Kalila yang awalnya memasang wajah cemberut berganti dengan senyuman lebar hingga kedua mata bulatnya menyipit. "Mama memang yang terbaik!" serunya sembari memeluk sang mama.
Eithan merasa ada yang aneh dengan keputusan Pak Ihsan dan Bu Indira. Selama 4 tahun ini keduanya rutin mengunjungi putrinya setiap bulan. Tak ada niatan untuk menetap di Jogja.
Dan lagi, Bundanya tumben berada di Jogja lebih dari 2 hari. Biasanya pagi sampai dan malamnya kembali ke Jakarta. Karena Pak Aksa tidak mau berjauhan dengan istrinya.
***
"Gara-gara kamu pindah ke Jogja ketenangan Kalila terganggu. Selain mengundang kedatangan Mak Lampir, sekarang dia harus meninggalkan apartemennya, satu-satunya tempat ternyaman untuk dia menenangkan diri."
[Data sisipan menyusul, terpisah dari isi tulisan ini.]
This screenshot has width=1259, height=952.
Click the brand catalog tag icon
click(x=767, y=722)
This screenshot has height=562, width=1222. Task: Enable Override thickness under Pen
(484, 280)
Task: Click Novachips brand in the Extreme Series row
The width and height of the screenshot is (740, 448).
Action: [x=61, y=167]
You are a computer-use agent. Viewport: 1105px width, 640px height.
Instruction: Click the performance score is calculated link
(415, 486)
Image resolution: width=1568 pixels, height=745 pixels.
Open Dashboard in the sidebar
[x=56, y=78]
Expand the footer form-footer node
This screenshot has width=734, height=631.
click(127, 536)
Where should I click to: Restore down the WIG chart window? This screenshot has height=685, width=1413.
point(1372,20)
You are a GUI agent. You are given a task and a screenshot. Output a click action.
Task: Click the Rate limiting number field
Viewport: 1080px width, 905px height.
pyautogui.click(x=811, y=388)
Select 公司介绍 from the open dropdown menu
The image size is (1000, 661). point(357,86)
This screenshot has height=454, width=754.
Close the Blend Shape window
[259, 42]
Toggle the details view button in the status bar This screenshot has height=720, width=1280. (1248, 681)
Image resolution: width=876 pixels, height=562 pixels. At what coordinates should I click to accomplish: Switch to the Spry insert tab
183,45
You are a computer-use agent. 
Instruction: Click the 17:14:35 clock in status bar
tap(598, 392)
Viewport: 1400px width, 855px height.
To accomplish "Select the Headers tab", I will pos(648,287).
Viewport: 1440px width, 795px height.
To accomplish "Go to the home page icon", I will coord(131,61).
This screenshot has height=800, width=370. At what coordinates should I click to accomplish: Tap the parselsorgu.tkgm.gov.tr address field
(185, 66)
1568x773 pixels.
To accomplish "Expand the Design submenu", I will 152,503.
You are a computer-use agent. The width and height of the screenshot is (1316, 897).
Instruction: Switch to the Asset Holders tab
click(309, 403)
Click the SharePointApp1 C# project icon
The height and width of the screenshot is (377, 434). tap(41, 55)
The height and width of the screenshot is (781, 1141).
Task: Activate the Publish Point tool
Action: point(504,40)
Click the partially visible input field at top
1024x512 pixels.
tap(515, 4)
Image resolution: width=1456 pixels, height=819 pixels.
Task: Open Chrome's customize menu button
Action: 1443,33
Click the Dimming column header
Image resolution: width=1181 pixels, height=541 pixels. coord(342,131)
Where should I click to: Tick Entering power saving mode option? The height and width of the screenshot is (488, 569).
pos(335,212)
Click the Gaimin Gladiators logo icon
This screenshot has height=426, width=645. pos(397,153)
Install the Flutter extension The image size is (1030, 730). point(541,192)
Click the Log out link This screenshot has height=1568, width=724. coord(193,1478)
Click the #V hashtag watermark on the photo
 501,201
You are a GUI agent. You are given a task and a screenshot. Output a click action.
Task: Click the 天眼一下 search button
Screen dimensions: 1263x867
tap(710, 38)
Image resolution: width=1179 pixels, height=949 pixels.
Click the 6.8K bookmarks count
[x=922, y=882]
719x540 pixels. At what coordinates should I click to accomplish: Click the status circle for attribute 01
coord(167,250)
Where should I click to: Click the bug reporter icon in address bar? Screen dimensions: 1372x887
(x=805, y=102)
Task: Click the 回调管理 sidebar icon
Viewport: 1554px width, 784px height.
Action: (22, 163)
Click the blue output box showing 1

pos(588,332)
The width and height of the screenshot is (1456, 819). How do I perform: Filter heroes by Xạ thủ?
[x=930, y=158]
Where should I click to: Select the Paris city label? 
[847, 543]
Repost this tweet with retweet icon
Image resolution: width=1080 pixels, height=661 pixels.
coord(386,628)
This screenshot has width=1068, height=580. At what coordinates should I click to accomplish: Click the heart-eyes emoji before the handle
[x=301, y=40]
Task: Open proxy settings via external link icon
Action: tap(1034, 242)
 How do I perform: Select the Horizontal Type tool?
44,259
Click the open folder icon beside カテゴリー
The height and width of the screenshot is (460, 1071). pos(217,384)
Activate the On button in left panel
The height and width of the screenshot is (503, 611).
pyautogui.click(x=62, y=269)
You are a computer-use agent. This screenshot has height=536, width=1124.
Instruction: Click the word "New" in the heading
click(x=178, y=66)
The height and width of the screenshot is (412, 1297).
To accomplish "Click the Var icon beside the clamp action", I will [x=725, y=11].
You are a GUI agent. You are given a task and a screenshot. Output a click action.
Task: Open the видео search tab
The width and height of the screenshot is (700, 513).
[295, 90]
Elard seolah tak peduli dengan teguran adiknya. Tangannya dengan lincah menari-nari di atas keyboard dan kedua matanya fokus pada layar komputer.
Pekerjaan Elard masih menumpuk tapi Eithan tetap menerobos masuk ke dalam ruang kerjanya. Padahal dia sudah meminta asisten pribadinya untuk tidak menerima tamu. Sekalipun adik kandungnya yang ingin bertemu.
"Aku tidak suka kamu mendekati Kalila," ujar Eithan lagi.
Elard langsung menghentikan gerakan tangannya. Melirik sejenak adiknya kemudian kembali melihat pada layar komputer. Tapi, dia tak melanjutkan aktivitasnya melainkan terdiam seperti patung.
Sedangkan Eithan mendengkus kesal. Dia sudah menebak jika tujuan sang kakak kembali ke Jogja adalah untuk menjalin hubungan dengan mantan tunangannya.
"Dan, aku juga tidak suka kamu mengambil kesempatan dalam kesempitan," jawab Elard.
"Opa sendiri yang berinisiatif menjodohkan ku dengan kalila. Sebelum kami memutuskan untuk mengenal lebih dekat satu sama lain."
"Kamu pikir aku akan percaya begitu saja?"
"Aku tidak perduli akan hal itu! Empat tahun yang lalu kamu sudah mengaku jika telah menghamili Viona. Kalian pun telah menikah meskipun hanya pernikahan siri. Urus saja istrimu, jangan mengganggu kehidupan Kalila! Dulu aku memilih diam namun kali ini tidak. Jika kamu menyakiti gadis itu lagi persetan dengan hubungan persaudaraan kita."
"Aku sudah menceraikan Viona. Sejak awal menikah kami telah membuat perjanjian. Saat anak itu lahir pernikahan berakhir."
Eithan tertawa mengejek. "Kamu pikir Kalila dan orang tuanya mau menerima pengecut sepertimu?" tanyanya kemudian.
"Setidaknya aku akan berusaha. Soal diterima atau tidak itu bukan urusanmu."
Eithan menatap sang kakak dengan tatapan merendahkan. Empat tahun sudah hubungan kakak beradik itu merenggang. Salah satu dari mereka tak ada yang berusaha menjalin komunikasi. Sama-sama memelihara ego masing-masing.
"Aku rasa sudah cukup perbincangan kita. Aku harap kamu mengerti dan mengurungkan niat untuk mengejar Kalila."
Setelah mengatakan itu, Eithan meninggalkan ruang kerja sang kakak tanpa berniat menunggu jawaban.
Sementara Elard menatap pintu yang telah tertutup dengan tajam. Emosinya berhasil terpancing namun dia berusaha bersikap tenang.
Tiba-tiba dia teringat kalimat tajam yang dikatakan oleh Pak Ihsan kemarin.
"Jangan bermimpi menjadi menantu keluarga Dirgantara! Saya tidak sudi memberikan Kalila pada seorang pria pengecut."